White House holds multi-day summit on extreme violence

World Today

The White House is set to host a meeting over three days to turn a sharp focus on violent extremism in the U.S. and abroad. The summit will aim to stop the radicalization of Muslim youths who may be tempted to fight with ISIL or similar extremist groups in the Middle East. CCTV’s Nathan King filed this report from Washington D.C.

White House hosts 3-day summit to combat violent extremism

White House hosts 3-day summit to combat violent extremism

The White House is set to host a meeting over three days to turn a sharp focus on violent extremism in the U.S. and abroad. The summit will aim to stop the radicalization of Muslim youths who may be tempted to fight with ISIL or similar extremist groups in the Middle East. CCTV’s Nathan King filed this report from Washington D.C.

From the mid February attacks in Copenhagen, Denmark to the Boston marathon bombings in the U.S. in April of 2013, or the January Charlie Hebdo newsroom attacks in Paris; the West is searching for a way to block the radicalization of Muslim youths and combat the threat of homegrown terror attacks.

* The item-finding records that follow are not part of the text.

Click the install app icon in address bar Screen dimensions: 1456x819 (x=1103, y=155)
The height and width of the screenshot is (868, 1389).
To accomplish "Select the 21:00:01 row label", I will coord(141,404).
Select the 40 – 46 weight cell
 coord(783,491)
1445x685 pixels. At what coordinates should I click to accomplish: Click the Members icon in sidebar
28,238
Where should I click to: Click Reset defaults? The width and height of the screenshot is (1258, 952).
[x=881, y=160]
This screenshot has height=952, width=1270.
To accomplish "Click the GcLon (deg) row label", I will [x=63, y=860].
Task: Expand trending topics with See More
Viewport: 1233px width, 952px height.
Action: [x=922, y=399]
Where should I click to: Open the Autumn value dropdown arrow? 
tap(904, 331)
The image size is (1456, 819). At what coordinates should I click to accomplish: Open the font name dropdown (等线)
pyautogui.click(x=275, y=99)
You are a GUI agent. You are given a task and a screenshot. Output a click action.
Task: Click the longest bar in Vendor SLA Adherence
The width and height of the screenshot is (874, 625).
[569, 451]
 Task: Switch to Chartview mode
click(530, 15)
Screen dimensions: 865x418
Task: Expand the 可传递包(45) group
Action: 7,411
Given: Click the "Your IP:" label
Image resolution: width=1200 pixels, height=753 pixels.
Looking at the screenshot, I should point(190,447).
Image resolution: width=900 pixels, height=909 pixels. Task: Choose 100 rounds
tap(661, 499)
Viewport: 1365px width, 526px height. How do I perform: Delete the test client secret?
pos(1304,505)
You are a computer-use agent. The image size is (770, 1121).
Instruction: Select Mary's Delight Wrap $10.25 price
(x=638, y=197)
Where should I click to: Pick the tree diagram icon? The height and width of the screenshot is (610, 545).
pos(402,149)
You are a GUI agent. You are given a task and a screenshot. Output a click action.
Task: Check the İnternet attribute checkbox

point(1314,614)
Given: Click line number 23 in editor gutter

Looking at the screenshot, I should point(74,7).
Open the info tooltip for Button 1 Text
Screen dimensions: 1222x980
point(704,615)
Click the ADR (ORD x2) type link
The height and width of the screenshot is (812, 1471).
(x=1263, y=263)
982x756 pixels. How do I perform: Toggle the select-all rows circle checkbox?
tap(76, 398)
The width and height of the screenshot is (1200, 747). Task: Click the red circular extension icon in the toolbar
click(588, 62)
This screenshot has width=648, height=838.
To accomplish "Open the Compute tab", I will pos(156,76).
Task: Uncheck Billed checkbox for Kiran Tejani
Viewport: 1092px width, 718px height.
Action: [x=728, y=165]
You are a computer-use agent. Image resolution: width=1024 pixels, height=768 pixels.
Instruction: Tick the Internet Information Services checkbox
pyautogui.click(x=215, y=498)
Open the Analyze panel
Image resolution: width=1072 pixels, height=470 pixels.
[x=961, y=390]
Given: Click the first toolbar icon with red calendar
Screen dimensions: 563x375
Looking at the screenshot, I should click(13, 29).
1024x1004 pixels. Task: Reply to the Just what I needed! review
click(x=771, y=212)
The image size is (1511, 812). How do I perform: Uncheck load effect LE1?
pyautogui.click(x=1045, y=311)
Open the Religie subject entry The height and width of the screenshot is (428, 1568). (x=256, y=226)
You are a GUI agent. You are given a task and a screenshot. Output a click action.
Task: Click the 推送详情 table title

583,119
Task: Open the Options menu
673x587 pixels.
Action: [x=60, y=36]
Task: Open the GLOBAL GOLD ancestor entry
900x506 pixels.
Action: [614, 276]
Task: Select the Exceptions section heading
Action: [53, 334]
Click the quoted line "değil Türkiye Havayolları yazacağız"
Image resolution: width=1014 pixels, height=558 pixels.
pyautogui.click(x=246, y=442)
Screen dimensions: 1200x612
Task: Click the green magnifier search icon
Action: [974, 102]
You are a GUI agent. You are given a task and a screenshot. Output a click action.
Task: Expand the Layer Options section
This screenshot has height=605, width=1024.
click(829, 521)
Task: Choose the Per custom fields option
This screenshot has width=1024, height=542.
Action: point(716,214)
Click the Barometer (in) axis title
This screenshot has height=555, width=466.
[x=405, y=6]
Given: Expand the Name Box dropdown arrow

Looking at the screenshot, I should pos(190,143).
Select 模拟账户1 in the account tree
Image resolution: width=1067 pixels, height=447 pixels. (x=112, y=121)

The agenda at a summit put on by the White House looked at what the U.S. is doing and what more it can do to stop attacks before they happen.

“Given the complexities of the challenge and the nature of the enemy which is not a traditional army, this work takes time,” U.S. President Barack Obama said.

Part of that strategy is countering the slick social media influence of groups like ISIL with more outreach to Muslim youths and their communities. There are also initiatives in the U.S. that seek to de-radicalize young people tempted by extremist ideologies. Instead of prison, authorities offer counseling and education from Muslim scholars.

“We believe in the right of all people to live in peace and security. Muslim Imams have condemned and continue to denounce anyone who tries to use the religion of Islam to support terrorism,” Imam Abdisalam Adam, Islamic Civic Society of America said.

The Muslim community is worried U.S. police programs could be used to spy on Muslims as they have in the past and they want the surveillance stopped.

The White House stresses violent extremism is not just a problem among Muslims but a variety of religions. The U.S. has launched a hate crime investigation following the shooting death of three Muslim students allegedly by a white neighbor in North Carolina.